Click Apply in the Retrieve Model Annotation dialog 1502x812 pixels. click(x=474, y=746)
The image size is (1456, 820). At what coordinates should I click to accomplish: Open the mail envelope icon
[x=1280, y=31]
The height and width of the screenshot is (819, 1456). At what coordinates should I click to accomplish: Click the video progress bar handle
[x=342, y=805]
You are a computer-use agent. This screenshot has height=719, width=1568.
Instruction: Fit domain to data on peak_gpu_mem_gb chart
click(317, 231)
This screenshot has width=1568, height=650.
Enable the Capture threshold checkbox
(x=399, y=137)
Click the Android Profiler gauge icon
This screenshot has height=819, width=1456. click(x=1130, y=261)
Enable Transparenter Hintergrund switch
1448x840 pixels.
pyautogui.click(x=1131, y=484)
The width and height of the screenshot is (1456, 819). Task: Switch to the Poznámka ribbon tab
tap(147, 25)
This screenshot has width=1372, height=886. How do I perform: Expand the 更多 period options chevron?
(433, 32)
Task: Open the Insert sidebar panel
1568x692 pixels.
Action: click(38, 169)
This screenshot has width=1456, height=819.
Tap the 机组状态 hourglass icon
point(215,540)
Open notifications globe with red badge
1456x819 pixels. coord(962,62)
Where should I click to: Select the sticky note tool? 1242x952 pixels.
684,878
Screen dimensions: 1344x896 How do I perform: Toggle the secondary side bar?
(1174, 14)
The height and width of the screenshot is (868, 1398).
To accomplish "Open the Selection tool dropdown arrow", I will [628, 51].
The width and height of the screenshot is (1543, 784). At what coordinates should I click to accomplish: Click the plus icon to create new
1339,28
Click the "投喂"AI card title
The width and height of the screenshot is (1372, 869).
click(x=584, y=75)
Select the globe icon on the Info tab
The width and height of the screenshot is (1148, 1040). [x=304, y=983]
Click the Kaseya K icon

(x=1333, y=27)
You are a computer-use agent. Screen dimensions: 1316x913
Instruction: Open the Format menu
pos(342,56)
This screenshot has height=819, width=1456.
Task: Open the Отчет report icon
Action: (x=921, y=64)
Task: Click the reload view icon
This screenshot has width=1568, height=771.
=====
### ASSIGNMENT:
Can you repeat, word for word, every line above from the one containing "You are a computer-use agent. This" down to the one containing "Task: Open the Insert sidebar panel", including both?

### TASK SOLUTION:
You are a computer-use agent. This screenshot has height=719, width=1568.
Instruction: Fit domain to data on peak_gpu_mem_gb chart
click(317, 231)
This screenshot has width=1568, height=650.
Enable the Capture threshold checkbox
(x=399, y=137)
Click the Android Profiler gauge icon
This screenshot has height=819, width=1456. click(x=1130, y=261)
Enable Transparenter Hintergrund switch
1448x840 pixels.
pyautogui.click(x=1131, y=484)
The width and height of the screenshot is (1456, 819). Task: Switch to the Poznámka ribbon tab
tap(147, 25)
This screenshot has width=1372, height=886. How do I perform: Expand the 更多 period options chevron?
(433, 32)
Task: Open the Insert sidebar panel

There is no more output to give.